- **Instructions for the task**
Each entry below should be output exactly, apart from its images.

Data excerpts
══════════════════════════════

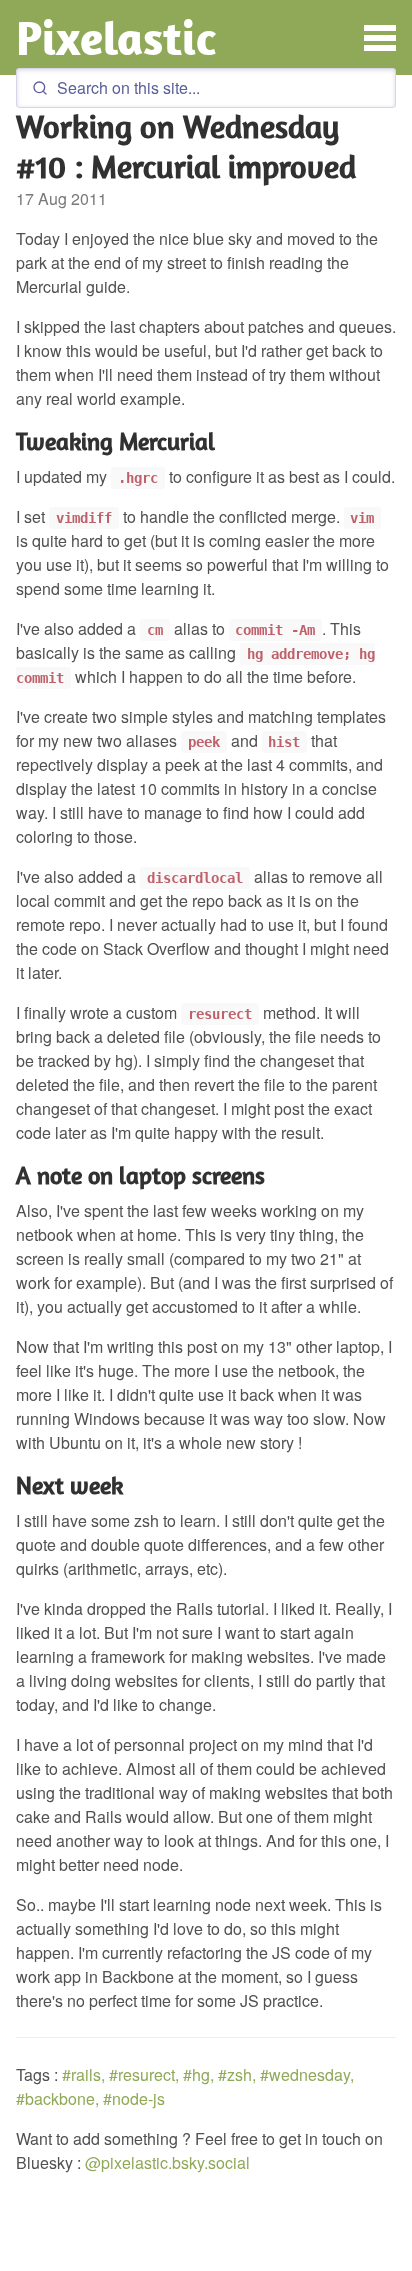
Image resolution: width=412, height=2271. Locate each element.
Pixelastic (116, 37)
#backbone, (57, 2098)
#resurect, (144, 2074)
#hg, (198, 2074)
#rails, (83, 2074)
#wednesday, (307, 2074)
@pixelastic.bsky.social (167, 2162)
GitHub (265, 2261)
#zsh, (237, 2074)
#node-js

══════════════════════════════

- **Output below**
Image resolution: width=412, height=2271. Locate each element.
Pixelastic (116, 37)
#backbone, (57, 2098)
#resurect, (144, 2074)
#hg, (198, 2074)
#rails, (83, 2074)
#wednesday, (307, 2074)
@pixelastic.bsky.social (167, 2162)
GitHub (265, 2261)
#zsh, (237, 2074)
#node-js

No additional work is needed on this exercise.